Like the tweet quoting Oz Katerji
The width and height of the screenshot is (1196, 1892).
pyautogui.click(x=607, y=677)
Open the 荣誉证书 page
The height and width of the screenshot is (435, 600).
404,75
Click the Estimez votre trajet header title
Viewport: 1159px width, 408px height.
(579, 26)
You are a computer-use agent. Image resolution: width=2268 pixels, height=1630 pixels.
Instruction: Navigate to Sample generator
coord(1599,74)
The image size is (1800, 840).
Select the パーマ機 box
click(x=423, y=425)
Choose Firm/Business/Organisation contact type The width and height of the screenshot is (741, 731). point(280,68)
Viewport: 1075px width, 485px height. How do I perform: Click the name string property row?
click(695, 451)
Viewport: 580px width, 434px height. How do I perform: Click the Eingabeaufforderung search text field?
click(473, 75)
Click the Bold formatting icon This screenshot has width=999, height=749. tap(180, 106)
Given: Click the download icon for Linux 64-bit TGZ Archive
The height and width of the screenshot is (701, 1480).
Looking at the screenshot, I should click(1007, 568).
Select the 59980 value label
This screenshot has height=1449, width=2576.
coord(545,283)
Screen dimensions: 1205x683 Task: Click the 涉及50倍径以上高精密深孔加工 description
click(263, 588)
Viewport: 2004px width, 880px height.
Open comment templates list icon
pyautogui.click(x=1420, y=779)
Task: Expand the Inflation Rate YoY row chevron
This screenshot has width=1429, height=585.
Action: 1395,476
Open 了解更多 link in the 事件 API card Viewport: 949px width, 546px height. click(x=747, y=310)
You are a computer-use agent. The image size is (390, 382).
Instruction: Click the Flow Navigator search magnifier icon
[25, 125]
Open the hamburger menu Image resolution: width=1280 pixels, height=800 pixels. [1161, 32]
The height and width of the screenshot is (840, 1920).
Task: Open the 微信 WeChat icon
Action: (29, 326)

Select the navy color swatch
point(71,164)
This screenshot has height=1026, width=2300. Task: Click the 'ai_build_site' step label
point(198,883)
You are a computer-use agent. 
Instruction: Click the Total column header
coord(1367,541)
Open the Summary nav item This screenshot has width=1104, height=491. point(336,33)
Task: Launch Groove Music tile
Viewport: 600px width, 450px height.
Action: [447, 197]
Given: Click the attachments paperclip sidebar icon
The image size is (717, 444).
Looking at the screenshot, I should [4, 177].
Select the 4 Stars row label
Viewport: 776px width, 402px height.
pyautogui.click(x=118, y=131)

┄┄┄┄┄┄┄┄┄┄

PROBLEM TO WORK ON:
Update the listing lines between the line holding "Given: Click the attachments" and the end of the listing, inclusive, by replacing "sidebar" with "toolbar" and leaving everything else unchanged. Give only those updated lines.

ANSWER:
Given: Click the attachments paperclip toolbar icon
The image size is (717, 444).
Looking at the screenshot, I should [4, 177].
Select the 4 Stars row label
Viewport: 776px width, 402px height.
pyautogui.click(x=118, y=131)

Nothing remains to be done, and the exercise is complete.